Computers and Communication

Reading this article gave me the inspiration to write this blog. It talks about the research done to analyze how to best talk and deal with customers if you were working for a business. Important research, I might add, given that nobody wants to lose customers.

What really caught my interest, however, was that the article cited a combination of “natural language processing, computational linguistics, and psychology experiments” to analyze the best words and phrases to get a customer to return, or to apologize for an error. This research shows the interrelatedness of computational linguistics and computing as a whole to other fields, especially those related to communication.

Image result for customer service brain

Computational linguistics is related to psychology, for example, because in order to study how a person might react to a given phrasing or wording, one must understand the psychology and behaviors of that person, what would sound pleasing and displeasing, and how a person might react. And, if the goal is to find the best phrases or wordings, we use computational linguistics to generate these phrases and wordings. With an understanding of psychology, we can predict which words will have a positive effect and which words will have a negative effect, and with an understanding of computational linguistics it is possible to feed this information to a computer and have it spit out the best possible phrases. In order to get an understanding of human psychology in these cases, then,  it is important that we have a good understanding in cognitive neuroscience: how our brains are wired and programmed (kind of like a computer!) to respond to input.
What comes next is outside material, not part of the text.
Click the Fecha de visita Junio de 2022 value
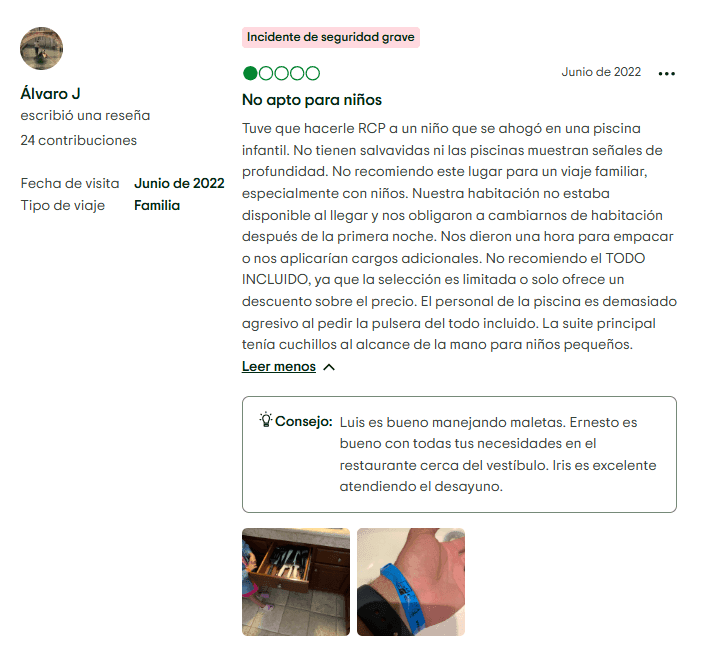 (x=179, y=183)
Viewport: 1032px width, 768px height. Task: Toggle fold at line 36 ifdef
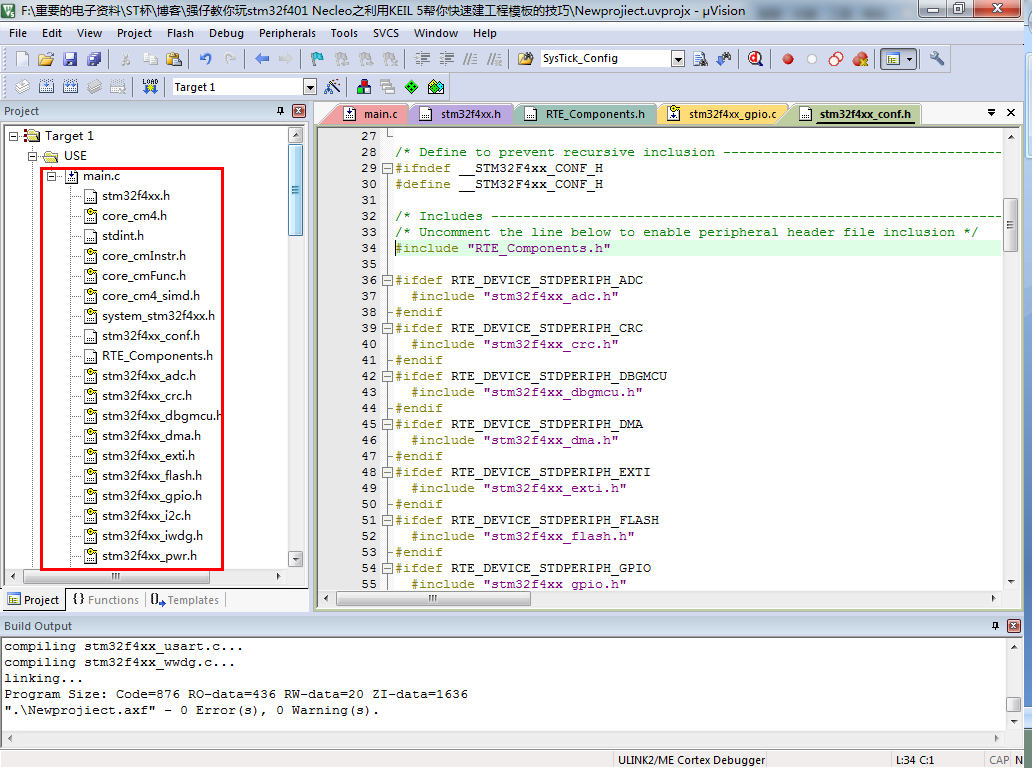click(x=388, y=280)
If we knew how our brains were wired, then we could model them with computers and enter the next level of artificial intelligence. I’m deviating now, but the point is all of these fields are related.

Underlying all of these fields is one deceivingly simple human function: communication. More and more research is becoming revolved around communication. Questions like how machines like Alexa, Siri, or even your TV can understand you or how unconscious bias affects societies are becoming popular, and they are being solved with computers. Communication is also in the form of education, another field I’m interested in researching. Again, education research into the best methods of teaching would benefit from an understanding in psychology and computational linguistics, which would reveal the best ways to present information so that they are best absorbed and retained. Perhaps the founders of the computers wouldn’t have expected computers, machines intended to compute mathematics, to solve today’s communication issues.